Monday, August 8, 2011

Chapter 21

This chapter contains letters that Mr. Pearle wrote to his sons and Mrs. Pearle wrote to her daughters.  Here are some good excerpts from Mr. Pearle's letter:

"Be sure to cultivate your relationship with your wife.  Meet her needs.  Make her happy.  Her state of mind is going to be 50% of your children's example, and 100% when you are not there.  If you will love and cherish your wife, the children will love and cherish her also.  If you are a servant to her, your example will translate to their experience."

"Don't marry a lazy, slothful girl.  Beauty can get mighty old lying up in bed, framed in a disheveled, griping, slothful pout.  Whatever you do, avoid a lazy girl.  If she expects to be waited on, let her marry a waiter.  You will have a full job rearing the children without having to rear a wife."

"Don't put yourself in an occupational position that will leave you out of position to be a good father.  If you gain the whole world and lose your child's soul, what profit is it?  Some workaholics will say they are doing it for their children-providing security, a good education, etc.  Why is it that the children of hard-working, absent fathers never appreciate their sacrifice, and even show disdain and contempt for their father's success?  The reason is that children are not fooled.  They understand their father's absence to be selfishness on his part and lack of interest in them.  They see their father getting more satisfaction from his job than from their presence.  Whether this be true or not, the results are the same."

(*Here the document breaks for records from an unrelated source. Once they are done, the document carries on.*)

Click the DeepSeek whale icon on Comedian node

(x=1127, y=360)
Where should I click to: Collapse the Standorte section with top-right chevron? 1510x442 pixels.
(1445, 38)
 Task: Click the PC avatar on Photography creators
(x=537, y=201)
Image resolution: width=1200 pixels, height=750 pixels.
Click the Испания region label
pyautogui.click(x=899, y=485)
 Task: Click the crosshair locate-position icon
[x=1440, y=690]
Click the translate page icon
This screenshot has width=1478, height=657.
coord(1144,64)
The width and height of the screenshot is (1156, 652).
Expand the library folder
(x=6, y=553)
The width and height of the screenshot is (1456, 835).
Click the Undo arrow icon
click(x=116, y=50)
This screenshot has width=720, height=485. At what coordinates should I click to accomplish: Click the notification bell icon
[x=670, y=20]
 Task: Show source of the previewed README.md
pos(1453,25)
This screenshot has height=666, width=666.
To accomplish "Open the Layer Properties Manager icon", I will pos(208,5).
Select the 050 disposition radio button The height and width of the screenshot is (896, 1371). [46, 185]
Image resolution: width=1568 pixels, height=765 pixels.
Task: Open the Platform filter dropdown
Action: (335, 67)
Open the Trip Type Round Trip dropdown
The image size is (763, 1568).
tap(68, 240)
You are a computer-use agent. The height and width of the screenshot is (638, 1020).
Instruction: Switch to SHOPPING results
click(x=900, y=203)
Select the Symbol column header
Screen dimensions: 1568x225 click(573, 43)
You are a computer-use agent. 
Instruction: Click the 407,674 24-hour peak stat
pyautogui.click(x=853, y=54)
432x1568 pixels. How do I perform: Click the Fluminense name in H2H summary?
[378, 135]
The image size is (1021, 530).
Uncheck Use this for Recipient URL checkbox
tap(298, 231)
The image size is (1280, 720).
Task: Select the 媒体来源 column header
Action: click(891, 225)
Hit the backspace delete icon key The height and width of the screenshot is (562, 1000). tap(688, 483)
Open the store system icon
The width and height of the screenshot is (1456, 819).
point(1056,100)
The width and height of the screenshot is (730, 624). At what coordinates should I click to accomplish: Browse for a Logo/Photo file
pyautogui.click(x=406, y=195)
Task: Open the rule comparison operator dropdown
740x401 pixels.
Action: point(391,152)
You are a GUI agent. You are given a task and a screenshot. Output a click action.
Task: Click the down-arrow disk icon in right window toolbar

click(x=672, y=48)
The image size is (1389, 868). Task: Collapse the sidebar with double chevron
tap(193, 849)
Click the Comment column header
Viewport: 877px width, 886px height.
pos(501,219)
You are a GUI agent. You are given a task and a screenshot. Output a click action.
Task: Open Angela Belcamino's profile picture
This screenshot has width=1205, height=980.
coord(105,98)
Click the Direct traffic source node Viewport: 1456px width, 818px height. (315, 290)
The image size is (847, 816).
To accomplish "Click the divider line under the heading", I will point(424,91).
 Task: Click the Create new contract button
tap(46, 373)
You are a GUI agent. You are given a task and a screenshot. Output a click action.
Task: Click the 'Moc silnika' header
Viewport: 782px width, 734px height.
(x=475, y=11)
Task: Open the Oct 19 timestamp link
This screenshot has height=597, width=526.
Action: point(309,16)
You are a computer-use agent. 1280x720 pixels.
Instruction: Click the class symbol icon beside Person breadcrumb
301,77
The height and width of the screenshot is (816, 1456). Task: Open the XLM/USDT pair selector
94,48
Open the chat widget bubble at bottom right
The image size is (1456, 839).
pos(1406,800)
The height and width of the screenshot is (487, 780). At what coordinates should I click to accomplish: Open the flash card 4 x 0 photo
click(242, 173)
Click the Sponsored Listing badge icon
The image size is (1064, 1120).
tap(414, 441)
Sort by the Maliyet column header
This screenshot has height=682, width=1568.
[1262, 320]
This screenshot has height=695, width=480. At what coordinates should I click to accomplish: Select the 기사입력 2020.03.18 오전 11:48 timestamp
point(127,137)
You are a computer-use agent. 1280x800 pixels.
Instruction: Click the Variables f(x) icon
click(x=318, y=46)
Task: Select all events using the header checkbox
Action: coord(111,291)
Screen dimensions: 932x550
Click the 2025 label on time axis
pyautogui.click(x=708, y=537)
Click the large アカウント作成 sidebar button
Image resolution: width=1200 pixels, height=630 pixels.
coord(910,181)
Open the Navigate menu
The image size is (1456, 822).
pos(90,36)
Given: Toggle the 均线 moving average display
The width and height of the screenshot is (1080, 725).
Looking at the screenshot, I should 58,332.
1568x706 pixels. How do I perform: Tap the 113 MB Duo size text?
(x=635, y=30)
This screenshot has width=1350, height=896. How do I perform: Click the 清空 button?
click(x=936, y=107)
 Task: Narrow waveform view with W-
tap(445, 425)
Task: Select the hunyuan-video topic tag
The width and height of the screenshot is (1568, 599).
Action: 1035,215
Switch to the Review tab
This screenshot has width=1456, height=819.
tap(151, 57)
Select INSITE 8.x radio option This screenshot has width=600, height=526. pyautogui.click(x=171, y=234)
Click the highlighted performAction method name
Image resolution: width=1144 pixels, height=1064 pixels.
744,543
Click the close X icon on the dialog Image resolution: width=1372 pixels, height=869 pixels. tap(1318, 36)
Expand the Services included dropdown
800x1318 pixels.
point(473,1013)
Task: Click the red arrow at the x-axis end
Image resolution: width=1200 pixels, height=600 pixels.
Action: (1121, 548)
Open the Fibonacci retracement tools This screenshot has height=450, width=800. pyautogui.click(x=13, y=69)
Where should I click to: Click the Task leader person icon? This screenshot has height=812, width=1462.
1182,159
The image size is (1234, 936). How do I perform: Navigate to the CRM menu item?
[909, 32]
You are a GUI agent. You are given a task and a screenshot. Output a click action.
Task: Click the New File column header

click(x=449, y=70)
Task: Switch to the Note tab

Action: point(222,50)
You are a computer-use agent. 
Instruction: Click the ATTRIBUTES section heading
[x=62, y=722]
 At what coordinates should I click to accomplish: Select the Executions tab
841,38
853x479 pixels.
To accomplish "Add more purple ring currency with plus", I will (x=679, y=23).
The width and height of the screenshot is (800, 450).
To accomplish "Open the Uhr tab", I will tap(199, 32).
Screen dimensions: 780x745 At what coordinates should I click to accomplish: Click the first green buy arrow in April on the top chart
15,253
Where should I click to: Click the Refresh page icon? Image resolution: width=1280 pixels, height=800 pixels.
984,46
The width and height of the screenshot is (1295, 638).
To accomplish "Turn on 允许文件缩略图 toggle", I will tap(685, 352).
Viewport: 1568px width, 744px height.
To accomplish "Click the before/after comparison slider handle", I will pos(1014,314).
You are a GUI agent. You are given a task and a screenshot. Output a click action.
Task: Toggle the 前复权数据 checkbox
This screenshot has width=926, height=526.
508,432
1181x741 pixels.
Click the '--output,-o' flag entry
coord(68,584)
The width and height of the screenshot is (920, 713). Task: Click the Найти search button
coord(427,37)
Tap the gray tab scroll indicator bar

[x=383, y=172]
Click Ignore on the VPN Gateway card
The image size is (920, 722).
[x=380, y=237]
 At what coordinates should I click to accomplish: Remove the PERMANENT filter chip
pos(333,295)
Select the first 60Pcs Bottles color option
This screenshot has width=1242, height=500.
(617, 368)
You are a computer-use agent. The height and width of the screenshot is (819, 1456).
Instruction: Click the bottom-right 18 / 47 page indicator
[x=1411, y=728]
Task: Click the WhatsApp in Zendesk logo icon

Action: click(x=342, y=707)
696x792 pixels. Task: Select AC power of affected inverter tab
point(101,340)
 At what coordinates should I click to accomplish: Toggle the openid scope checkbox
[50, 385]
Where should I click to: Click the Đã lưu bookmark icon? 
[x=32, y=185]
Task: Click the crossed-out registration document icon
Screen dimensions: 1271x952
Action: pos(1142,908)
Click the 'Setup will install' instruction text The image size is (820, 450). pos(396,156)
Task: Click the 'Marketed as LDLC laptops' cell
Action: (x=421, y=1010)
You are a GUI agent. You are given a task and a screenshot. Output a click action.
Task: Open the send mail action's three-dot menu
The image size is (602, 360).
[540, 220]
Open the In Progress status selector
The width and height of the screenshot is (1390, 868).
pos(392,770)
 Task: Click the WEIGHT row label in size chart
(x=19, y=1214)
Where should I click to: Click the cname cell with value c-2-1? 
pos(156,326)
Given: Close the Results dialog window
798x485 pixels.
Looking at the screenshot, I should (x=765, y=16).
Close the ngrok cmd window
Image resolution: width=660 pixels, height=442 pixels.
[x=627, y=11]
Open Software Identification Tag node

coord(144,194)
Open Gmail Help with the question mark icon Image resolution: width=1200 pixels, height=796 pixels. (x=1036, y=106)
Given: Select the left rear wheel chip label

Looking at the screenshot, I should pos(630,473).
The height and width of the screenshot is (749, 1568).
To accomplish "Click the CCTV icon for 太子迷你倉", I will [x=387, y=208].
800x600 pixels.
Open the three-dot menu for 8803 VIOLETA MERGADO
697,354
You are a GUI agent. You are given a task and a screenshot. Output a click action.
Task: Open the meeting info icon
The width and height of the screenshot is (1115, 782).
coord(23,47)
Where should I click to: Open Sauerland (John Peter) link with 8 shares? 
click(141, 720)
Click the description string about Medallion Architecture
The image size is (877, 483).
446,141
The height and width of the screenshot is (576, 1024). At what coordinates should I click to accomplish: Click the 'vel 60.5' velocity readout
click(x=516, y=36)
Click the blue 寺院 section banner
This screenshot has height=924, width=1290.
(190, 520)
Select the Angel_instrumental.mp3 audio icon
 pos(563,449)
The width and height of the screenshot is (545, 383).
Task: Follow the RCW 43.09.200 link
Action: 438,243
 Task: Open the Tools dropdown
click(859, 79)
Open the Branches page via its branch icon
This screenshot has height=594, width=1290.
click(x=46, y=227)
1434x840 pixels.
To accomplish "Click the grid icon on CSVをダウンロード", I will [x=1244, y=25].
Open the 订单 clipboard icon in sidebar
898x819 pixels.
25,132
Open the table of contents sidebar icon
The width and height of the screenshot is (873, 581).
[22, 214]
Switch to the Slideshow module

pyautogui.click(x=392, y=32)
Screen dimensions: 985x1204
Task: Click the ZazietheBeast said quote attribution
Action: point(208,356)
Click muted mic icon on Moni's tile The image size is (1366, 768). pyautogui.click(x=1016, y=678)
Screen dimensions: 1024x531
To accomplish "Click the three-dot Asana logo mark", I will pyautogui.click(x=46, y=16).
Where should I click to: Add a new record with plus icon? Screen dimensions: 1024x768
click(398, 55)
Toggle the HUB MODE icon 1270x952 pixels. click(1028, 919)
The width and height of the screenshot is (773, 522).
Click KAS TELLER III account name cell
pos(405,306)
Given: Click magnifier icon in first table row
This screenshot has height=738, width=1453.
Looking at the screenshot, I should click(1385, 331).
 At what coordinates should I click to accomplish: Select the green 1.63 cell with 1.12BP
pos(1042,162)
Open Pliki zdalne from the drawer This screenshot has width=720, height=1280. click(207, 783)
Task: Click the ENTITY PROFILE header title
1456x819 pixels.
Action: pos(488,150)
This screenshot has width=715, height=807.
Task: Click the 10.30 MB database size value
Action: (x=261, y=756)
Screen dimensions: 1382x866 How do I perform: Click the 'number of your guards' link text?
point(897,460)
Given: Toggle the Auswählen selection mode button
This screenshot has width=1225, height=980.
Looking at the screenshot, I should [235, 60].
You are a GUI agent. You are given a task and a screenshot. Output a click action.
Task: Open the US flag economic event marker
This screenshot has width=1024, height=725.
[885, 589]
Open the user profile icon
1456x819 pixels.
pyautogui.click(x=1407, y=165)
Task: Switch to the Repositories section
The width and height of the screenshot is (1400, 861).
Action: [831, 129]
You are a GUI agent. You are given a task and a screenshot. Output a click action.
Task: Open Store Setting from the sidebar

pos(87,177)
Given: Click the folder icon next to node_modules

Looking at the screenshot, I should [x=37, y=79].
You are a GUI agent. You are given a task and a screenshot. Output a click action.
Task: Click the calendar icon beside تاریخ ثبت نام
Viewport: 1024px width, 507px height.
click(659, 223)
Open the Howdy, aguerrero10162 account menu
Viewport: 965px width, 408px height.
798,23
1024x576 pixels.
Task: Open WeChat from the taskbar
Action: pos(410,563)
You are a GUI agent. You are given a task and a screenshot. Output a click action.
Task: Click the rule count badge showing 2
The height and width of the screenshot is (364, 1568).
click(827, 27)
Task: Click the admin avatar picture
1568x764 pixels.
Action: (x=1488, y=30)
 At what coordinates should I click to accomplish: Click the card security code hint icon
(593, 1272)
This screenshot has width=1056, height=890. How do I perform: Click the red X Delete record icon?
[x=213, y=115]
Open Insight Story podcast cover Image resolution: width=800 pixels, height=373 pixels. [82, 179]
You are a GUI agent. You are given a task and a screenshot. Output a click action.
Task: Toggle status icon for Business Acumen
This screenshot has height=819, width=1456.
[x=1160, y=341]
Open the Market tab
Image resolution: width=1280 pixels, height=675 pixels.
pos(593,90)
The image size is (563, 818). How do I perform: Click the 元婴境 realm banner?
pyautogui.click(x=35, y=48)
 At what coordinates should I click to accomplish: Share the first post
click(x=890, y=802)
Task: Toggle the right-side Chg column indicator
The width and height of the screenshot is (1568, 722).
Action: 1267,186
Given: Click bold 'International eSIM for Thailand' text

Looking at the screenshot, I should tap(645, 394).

"The modern concept of "quality" time as opposed to "quantity," is a salve for the consciences of modern parents thoroughly wrapped up in worldy pursuits.  A scheduled hour of clinical-like attention makes your "quality time" nothing more than the fulfillment of a business appointment-a therapy session.   Your best time together will be that which is spent in real struggles to achieve common goals.  A child will build self-worth, not by being the center of attention in idle chatter, but by actually conquering a real-world need-putting up a mail box, cutting the grass, etc."

"As soon as your first child is born, begin your role as father.  Relieve your tired wife for a couple of hours a day by taking the infant and attending to all his needs.  When I was newly married, I expected my wife to be a "super" woman.  I soon learned that if she were going to last through several more childbirths-and, that in good spirits-she was going to need a lot of support.  Treat your wife as a delicate flower, and she will "bloom" with energy to be a more giving mother."